# ABOUT THIS EXERCISE
Please retype all of the data below, word for word.

Collected data entries:

————

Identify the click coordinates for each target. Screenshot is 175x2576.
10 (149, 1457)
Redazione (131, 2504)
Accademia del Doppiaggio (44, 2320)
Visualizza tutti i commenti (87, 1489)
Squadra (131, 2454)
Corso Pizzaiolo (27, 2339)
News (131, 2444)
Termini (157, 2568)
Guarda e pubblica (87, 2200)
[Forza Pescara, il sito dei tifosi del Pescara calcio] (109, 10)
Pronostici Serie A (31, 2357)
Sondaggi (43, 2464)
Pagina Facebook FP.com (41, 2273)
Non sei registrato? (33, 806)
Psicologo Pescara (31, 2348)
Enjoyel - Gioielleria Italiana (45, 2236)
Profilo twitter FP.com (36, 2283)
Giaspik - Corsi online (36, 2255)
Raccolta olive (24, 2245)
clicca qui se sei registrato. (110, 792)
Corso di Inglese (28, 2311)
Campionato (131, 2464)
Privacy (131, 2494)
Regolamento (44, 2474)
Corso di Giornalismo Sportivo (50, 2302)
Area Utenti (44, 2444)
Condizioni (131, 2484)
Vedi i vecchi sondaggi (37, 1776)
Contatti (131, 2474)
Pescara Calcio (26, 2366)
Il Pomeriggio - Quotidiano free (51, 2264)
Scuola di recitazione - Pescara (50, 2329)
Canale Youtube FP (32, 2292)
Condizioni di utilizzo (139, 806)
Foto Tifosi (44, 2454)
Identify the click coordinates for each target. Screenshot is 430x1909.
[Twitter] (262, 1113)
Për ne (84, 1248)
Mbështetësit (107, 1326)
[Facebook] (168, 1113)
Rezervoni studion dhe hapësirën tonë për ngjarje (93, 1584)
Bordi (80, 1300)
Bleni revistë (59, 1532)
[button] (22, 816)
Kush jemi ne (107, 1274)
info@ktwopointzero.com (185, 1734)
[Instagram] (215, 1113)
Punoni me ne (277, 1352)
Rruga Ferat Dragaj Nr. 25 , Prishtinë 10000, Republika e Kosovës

————

# ANSWER BOX
Identify the click coordinates for each target. Screenshot is 175x2576.
10 (149, 1457)
Redazione (131, 2504)
Accademia del Doppiaggio (44, 2320)
Visualizza tutti i commenti (87, 1489)
Squadra (131, 2454)
Corso Pizzaiolo (27, 2339)
News (131, 2444)
Termini (157, 2568)
Guarda e pubblica (87, 2200)
[Forza Pescara, il sito dei tifosi del Pescara calcio] (109, 10)
Pronostici Serie A (31, 2357)
Sondaggi (43, 2464)
Pagina Facebook FP.com (41, 2273)
Non sei registrato? (33, 806)
Psicologo Pescara (31, 2348)
Enjoyel - Gioielleria Italiana (45, 2236)
Profilo twitter FP.com (36, 2283)
Giaspik - Corsi online (36, 2255)
Raccolta olive (24, 2245)
clicca qui se sei registrato. (110, 792)
Corso di Inglese (28, 2311)
Campionato (131, 2464)
Privacy (131, 2494)
Regolamento (44, 2474)
Corso di Giornalismo Sportivo (50, 2302)
Area Utenti (44, 2444)
Condizioni (131, 2484)
Vedi i vecchi sondaggi (37, 1776)
Contatti (131, 2474)
Pescara Calcio (26, 2366)
Il Pomeriggio - Quotidiano free (51, 2264)
Scuola di recitazione - Pescara (50, 2329)
Canale Youtube FP (32, 2292)
Condizioni di utilizzo (139, 806)
Foto Tifosi (44, 2454)
Identify the click coordinates for each target. Screenshot is 430x1909.
[Twitter] (262, 1113)
Për ne (84, 1248)
Mbështetësit (107, 1326)
[Facebook] (168, 1113)
Rezervoni studion dhe hapësirën tonë për ngjarje (93, 1584)
Bordi (80, 1300)
Bleni revistë (59, 1532)
[button] (22, 816)
Kush jemi ne (107, 1274)
info@ktwopointzero.com (185, 1734)
[Instagram] (215, 1113)
Punoni me ne (277, 1352)
Rruga Ferat Dragaj Nr. 25 , Prishtinë 10000, Republika e Kosovës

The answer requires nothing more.